Starting with the line that contains "Where should I" and stopping after the line that contains "Click the 修正文字列", copy the entries below exactly. Include nothing else.

EXTRACTED ENTRIES:

________

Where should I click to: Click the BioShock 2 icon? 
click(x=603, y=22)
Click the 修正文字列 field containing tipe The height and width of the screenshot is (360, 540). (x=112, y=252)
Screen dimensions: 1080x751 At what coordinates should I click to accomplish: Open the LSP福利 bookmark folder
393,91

________

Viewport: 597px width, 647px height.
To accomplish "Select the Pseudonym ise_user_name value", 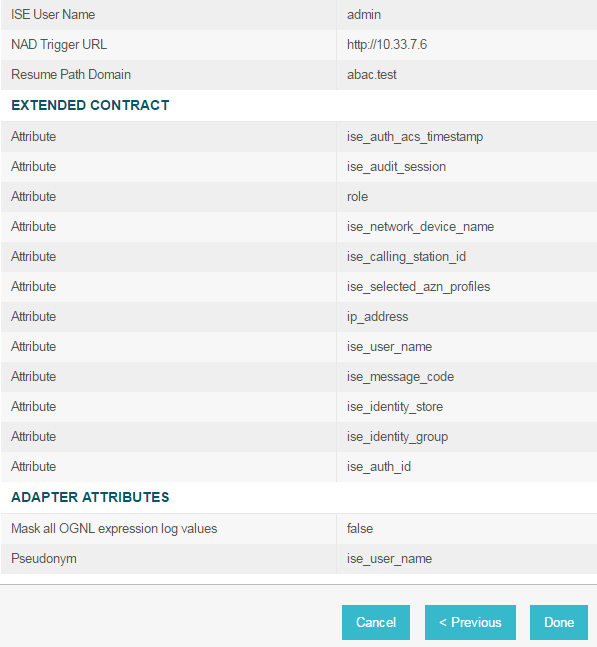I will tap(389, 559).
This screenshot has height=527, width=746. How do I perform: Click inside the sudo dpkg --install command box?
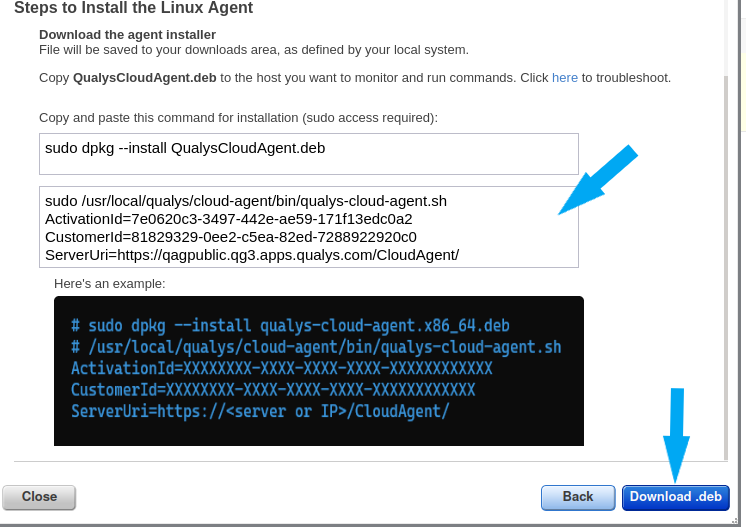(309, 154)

________

REPLY:
Where should I click to: Click the BioShock 2 icon? 
click(x=603, y=22)
Click the 修正文字列 field containing tipe The height and width of the screenshot is (360, 540). (x=112, y=252)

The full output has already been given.